金刀比羅宮 美の世界

題字・米今正一

第29話

志賀直哉「暗夜行路」

小説の神様が見た宝物

作家・佐々木正夫

大正6年秋、二女・留女子を抱く志賀直哉(日本近代文学館提供)
大正6年秋、二女・留女子を抱く志賀直哉(日本近代文学館提供)

 小説の神様といわれた志賀直哉(一八八三―一九七一年)の長編小説「暗夜行路」の中で、金刀比羅宮や琴平、高松などが描かれていることは、あまり知られていない。

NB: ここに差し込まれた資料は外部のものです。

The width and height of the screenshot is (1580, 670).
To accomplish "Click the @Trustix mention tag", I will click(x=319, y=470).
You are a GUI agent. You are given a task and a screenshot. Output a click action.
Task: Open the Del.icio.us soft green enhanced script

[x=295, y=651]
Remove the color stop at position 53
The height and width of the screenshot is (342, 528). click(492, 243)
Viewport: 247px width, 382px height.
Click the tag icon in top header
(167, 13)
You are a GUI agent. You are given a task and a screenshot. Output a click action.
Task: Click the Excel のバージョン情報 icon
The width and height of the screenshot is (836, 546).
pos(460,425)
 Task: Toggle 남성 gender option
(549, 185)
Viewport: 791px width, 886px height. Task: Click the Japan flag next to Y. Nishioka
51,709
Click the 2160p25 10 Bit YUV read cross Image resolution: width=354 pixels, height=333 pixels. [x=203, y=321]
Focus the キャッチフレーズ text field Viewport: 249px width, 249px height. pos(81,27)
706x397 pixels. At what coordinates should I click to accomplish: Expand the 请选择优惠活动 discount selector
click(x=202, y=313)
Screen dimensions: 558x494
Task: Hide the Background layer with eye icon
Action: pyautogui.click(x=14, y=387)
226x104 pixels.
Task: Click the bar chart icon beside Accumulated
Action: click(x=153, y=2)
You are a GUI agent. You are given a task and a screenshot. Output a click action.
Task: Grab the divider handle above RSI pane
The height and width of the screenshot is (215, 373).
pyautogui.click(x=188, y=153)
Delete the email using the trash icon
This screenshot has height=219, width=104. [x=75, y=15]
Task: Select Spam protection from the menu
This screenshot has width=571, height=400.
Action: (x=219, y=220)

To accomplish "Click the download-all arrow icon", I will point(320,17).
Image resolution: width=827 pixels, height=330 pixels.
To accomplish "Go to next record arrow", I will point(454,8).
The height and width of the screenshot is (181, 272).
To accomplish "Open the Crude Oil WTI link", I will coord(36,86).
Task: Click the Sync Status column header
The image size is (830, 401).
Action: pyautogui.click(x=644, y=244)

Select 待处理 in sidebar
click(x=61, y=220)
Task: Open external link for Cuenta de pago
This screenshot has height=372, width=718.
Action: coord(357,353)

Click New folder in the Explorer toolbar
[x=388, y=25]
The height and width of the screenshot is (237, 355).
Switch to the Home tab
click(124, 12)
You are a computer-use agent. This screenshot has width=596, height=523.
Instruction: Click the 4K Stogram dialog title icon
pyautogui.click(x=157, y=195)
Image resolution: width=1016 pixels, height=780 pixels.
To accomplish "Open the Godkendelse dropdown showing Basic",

 小説の主人公(時任謙作)が琴平にやってきたのは、九十年前の大正二年である。そのころの直哉は、尾道で一人住まいしていた。三十歳であった。「志賀直哉全集」(岩波書店)の年譜によると『二月、長篇の草稿二百枚に達す。気分転換のため琴平、高松、屋島を旅行』とある。

「暗夜行路」の中で触れられている「保元・平治物語」
「暗夜行路」の中で触れられている「保元・平治物語」

 「暗夜行路」は私小説ではないが小説の主人公の讃岐路は、ほぼ事実に近い、と思っている。

 尾道から多度津行きの巡航船に乗った。「志賀直哉全集」第五巻には「暗夜行路」の決定版、第六巻には「暗夜行路」の草稿(第一稿)が収録されている。そのうち、琴平の部分の決定稿は約四百字、草稿は原稿用紙十五枚(約六千字)もある。読みくらべてみると、さすが"小説の神様"といわれるだけあって、大切な部分だけを残している。

 琴平で一泊した宿は、草稿には「虎屋」と書いているが、決定稿には「一人では泊めまい」とだけしか書いていない。また、草稿には社務所付近には小さな動物園があったようで、『寶物庫がある。それをまわると、大きな熊が檻りへ入れられてゐた』、そこへ四国巡礼のお遍路さんが来て、『杖で熊にからかってゐた。熊は知らんふりをしてゐた。熊の方がズット偉そうに見えた』『熊を此所でソット逃がしてやったらどうするかしらと考へた』とあり、実際には逃がしたりはしないだろうが、たとえ草稿にしろ、随分、無茶なことを考える直哉だ。

 翌朝、直哉は宝物を拝見に出かけた。決定稿には、『其處の寶物の或物が彼を楽ました。伊勢物語、保元平治物語などの昔の装幀を彼は美しく思った。それから日頃嫌ひな狩野探幽の雪景色を描いた墨絵の屏風もいいと思った』『本社へ上る急な石段がある。その前が殊にいいやうに思った。然し本社から奥の院までの道は、最近作ったものらしく…』とあり、直哉は奥の院までの千三百六十八段を登っている。

狩野探幽の「山水図屏風」
狩野探幽の「山水図屏風」

 直哉の讃岐路二日目は電車で高松へ行き、栗林公園散策のあと、屋島山頂へ。同夜は屋島館で一泊。

 『彼は松林の中の坂道を休み休み登って行った』『高松からずっと続いてゐる鹽濱(しおはま)が段々下の方に見えて来た。鹽焼きの湯気が小屋の屋根から丸い棒になって、夕方の穏やかな空気の中に立ってゐる。それが點々と遠く続く…』

 このあたりは名文として、わたしは文章教室などで教材として使っている。

(2003年10月19日掲載)

◆暗夜行路 志賀直哉の代表作。1921(大正10)年から37(昭和12)年まで雑誌「改造」に連載。出生に秘密を持つ主人公が、身辺に起こる宿命的な過失のために苦悩する姿を描く。12(大正元)年、前身となる「時任謙作」の執筆が始まっている。「人間の潔癖な魂の発展」をテーマに取り上げ、近代日本文学に大きな影響を与えた。